UNITED NATIONS, Jul 26 2019 (IPS) - The United States is no exception to the practice of modern day slavery—a crime for which it is rarely held accountable at the United Nations.
A rash of hidden crimes widespread in US inner cities and border towns include forced migrant labour, human trafficking, sexploitation of minors and domestic servitude.
In its 2018 Trafficking in Persons (TIP) report, the US State Department said that despite its global reach, human trafficking takes place locally — “in a favorite nail salon or restaurant; in a neighborhood home or popular hotel; on a city street or rural farm”
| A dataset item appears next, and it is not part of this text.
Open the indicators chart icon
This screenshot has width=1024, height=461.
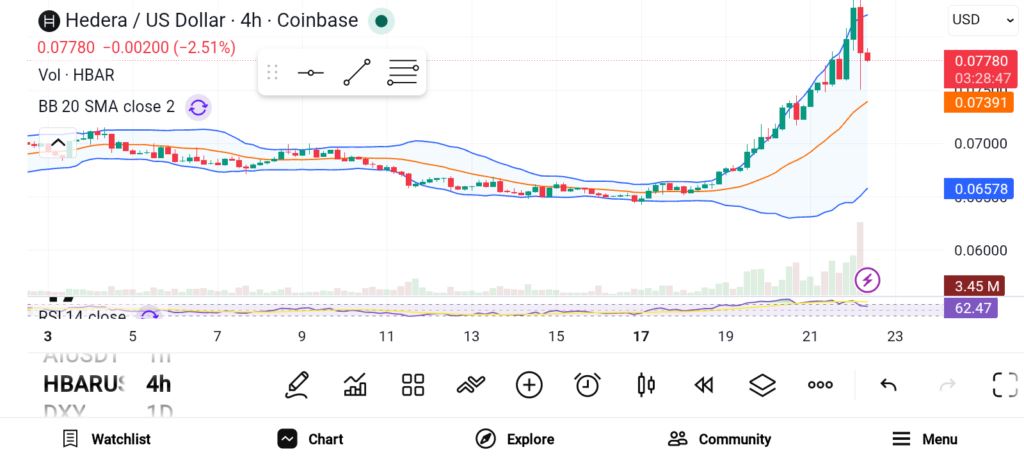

But four recent high profiles cases of human trafficking and commercialized sex have laid bare the growing problem in big cities and far corners of the US.
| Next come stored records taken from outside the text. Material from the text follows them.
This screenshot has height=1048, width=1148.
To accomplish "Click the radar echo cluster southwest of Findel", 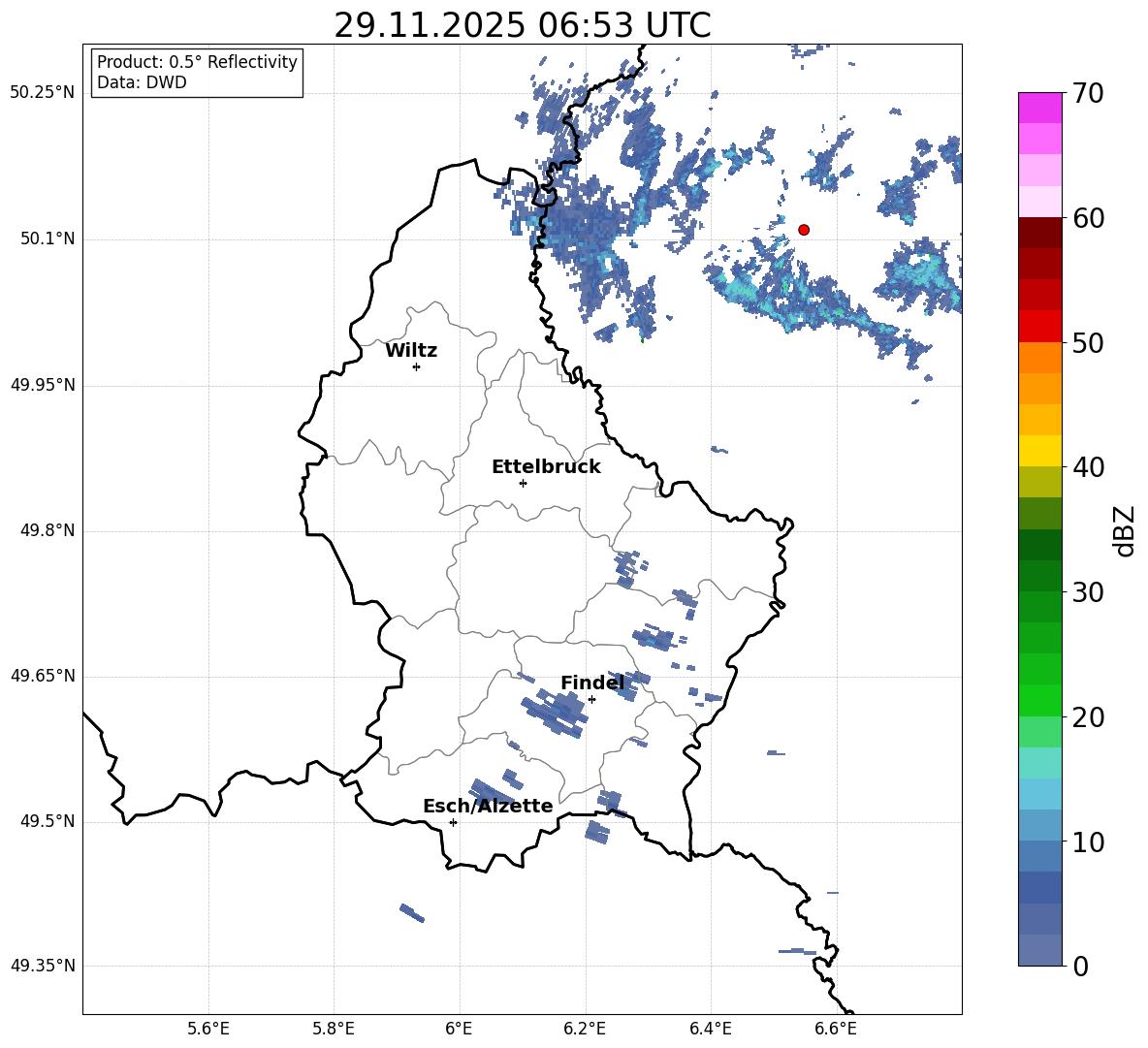I will [555, 714].
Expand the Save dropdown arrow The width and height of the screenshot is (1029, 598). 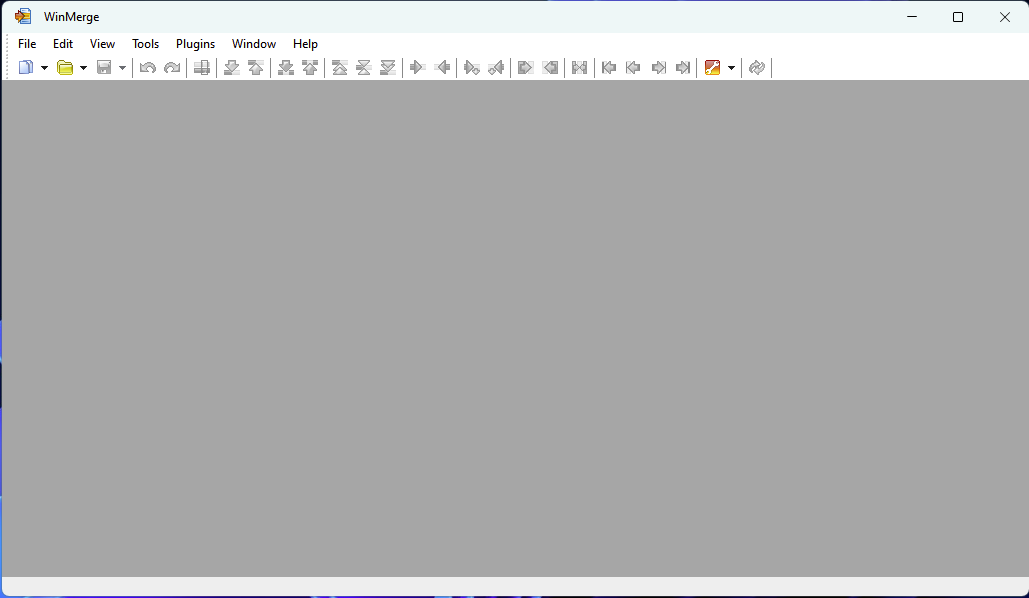(x=122, y=68)
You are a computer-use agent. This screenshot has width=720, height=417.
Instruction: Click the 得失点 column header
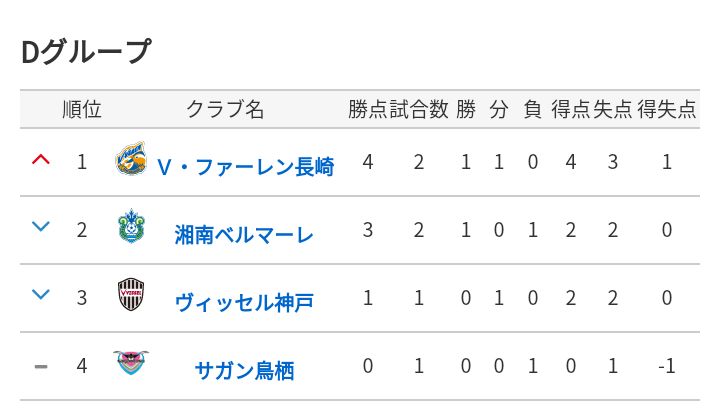coord(667,110)
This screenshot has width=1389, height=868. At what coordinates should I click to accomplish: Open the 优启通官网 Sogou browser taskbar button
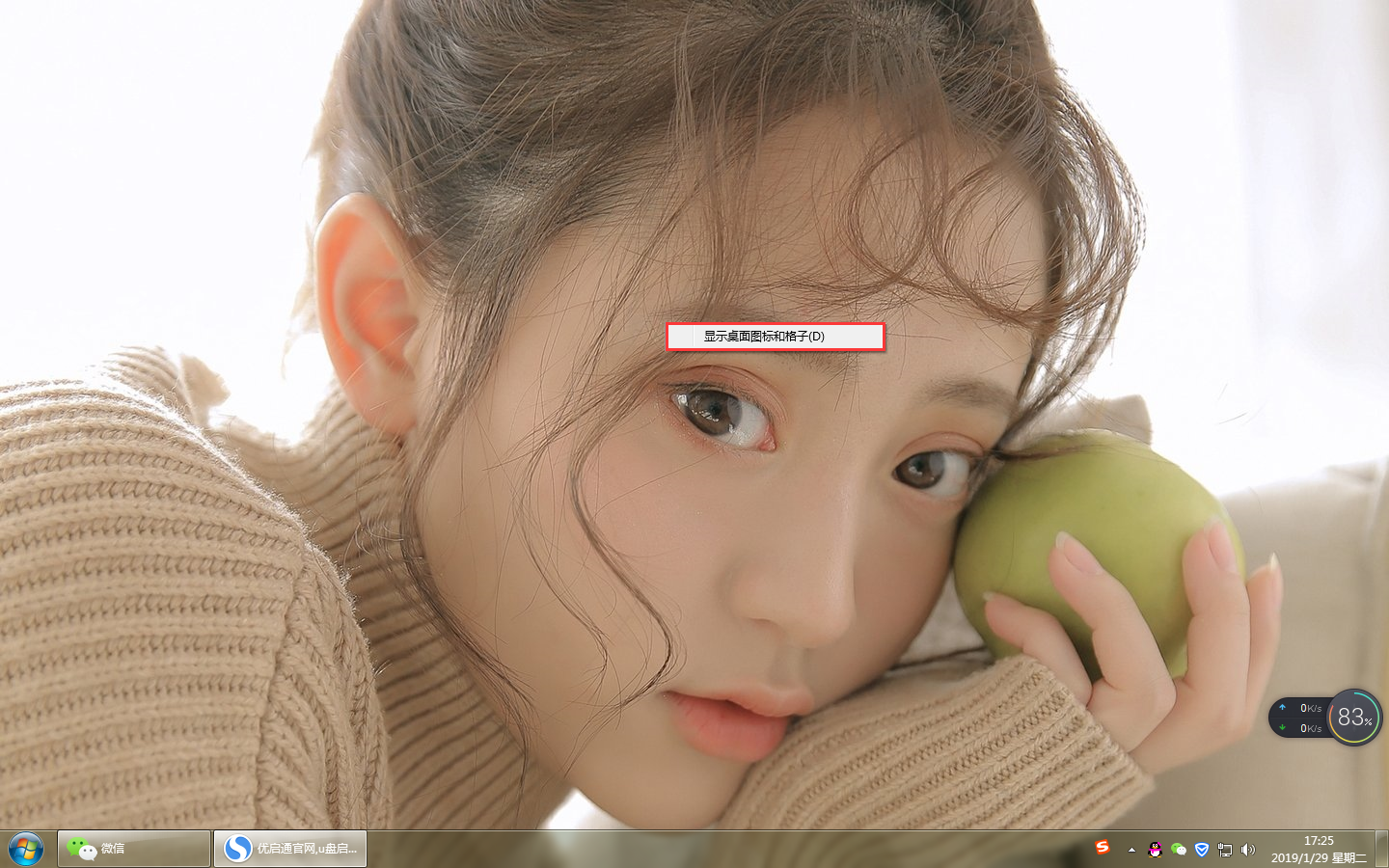[290, 849]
First, there is the ongoing investigation of a mega millionaire facing federal charges of running a sex trafficking operation luring dozens of underage girls, some of them as young as 14.
Second, the case of an African-American singer accused of engaging in illegal sex activities involving 10 women, eight of whom were minors, and paying them hush money to remain silent. But both have pleaded not guilty.
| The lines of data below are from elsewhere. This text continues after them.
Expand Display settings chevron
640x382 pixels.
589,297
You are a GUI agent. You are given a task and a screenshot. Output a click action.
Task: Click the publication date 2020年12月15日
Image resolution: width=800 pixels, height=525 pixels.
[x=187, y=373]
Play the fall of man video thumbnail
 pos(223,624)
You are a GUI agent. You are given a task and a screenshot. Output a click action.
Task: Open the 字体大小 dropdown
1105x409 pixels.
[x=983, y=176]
Third, the arrests July 25 of 16 marines from the US Marine Corps, one of the elitist services in the American armed forces, who are under investigation on charges of human trafficking, drug smuggling and transportation of undocumented Mexican migrants.
And last February, the New York Times ran a frontpage story about a billionaire-owner of a famous American football team who was charged on two counts of soliciting sex as part of a wide-ranging investigation into prostitution and suspected human trafficking in the US state of Florida.
These stories have been splashed across US newspapers triggering the question: how widespread is modern slavery in the US, a country frequently described by President Donald Trump “as the greatest in the world.”
The US Department of Homeland Security (DHS) says every year, “millions of men, women, and children are trafficked worldwide – including right here in the United States”.
And trafficking can happen in any community while victims can be any age, race, gender, or nationality, says DHS.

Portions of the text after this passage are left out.